The Remote Metamorphic Engine: Detecting, Evading, Attacking the AI and Reverse Engineering

Presented at DEF CON 24 (2016), Aug. 5, 2016, 3 p.m. (60 minutes)

As a matter of fact, it is all about time to reverse engineer the most complex piece of code. Code complicity techniques are usually used just to increase the time and effort needed for reverse engineering. The desired effect of code complicity can be magnified using mechanisms that decrease and narrow the allowed time frame for any reverse engineering attempt into few milliseconds. Such approach can be applied using a metamorphic engine that is aware of the time dimension.

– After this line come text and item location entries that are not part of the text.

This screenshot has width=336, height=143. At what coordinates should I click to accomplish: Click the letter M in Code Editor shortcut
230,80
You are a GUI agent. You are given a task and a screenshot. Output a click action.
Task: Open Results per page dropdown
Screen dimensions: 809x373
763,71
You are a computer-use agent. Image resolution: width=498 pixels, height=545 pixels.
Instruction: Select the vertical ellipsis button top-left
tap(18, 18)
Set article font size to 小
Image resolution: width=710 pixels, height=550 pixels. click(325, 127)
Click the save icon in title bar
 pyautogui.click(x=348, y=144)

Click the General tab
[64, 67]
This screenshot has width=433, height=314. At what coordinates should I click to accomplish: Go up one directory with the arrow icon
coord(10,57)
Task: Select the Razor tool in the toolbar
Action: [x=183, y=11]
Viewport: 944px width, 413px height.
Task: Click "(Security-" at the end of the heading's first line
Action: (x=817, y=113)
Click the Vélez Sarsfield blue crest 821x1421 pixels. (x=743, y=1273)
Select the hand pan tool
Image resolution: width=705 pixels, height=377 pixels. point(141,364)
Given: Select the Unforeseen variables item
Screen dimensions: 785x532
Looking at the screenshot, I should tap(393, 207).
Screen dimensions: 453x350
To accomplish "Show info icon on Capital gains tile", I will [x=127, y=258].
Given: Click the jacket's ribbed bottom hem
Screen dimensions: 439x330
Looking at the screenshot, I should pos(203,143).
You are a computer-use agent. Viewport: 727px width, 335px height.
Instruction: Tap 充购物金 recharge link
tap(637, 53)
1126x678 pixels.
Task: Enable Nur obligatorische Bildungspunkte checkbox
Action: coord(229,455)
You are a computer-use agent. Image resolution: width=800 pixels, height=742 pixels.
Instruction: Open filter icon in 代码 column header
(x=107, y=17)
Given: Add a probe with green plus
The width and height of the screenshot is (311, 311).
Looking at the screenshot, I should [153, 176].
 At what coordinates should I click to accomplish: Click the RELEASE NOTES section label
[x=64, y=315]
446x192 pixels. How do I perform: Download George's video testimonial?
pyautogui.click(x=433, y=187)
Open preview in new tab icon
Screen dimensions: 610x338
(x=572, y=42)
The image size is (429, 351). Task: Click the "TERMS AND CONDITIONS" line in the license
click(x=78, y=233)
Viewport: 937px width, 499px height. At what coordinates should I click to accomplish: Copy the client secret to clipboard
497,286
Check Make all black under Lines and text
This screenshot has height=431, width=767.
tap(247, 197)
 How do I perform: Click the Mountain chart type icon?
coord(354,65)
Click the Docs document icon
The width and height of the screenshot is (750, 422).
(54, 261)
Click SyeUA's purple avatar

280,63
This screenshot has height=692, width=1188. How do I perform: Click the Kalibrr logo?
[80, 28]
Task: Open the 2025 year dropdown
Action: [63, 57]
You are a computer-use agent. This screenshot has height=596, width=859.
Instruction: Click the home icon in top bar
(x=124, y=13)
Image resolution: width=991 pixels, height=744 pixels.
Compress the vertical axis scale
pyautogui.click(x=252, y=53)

Beyond metamorphic applications for AV evasion, in this talk, we will present a novel approach to resist and evade reverse engineering using a remote metamorphic engine that generates diversified morphed machine code of a very short expiration lifetime. Our approach is based on a client-server model using challenge-response communication protocol made of morphed machine code rather than data. We will show how any reverse engineering attempt on such model will be forced to execute or emulate the morphed code. Thus the code will always have an upper hand to detect, evade and attack the reverse engineering environment. Our approach is immune to static code analysis as the functionalities and the communication protocol used are dynamically diversified remotely and do not exist in packed executable files. On the other hand, clock synchronized morphed machine code driven by a remote metamorphic engine would trap dynamic RE attempts in the maze of metamorphism. One that is immune to code tampering and reversing by detecting the non-self.

We will present the fundamental difference between metamorphic and polymorphic techniques used to evade AV compared to the ones that can be used to resist RE. We will show how a remote diversified metamorphic self-modifying code with a very short expiration lifetime can detect, evade, and resist any code analysis, reverse engineering, machine learning and tampering attempts.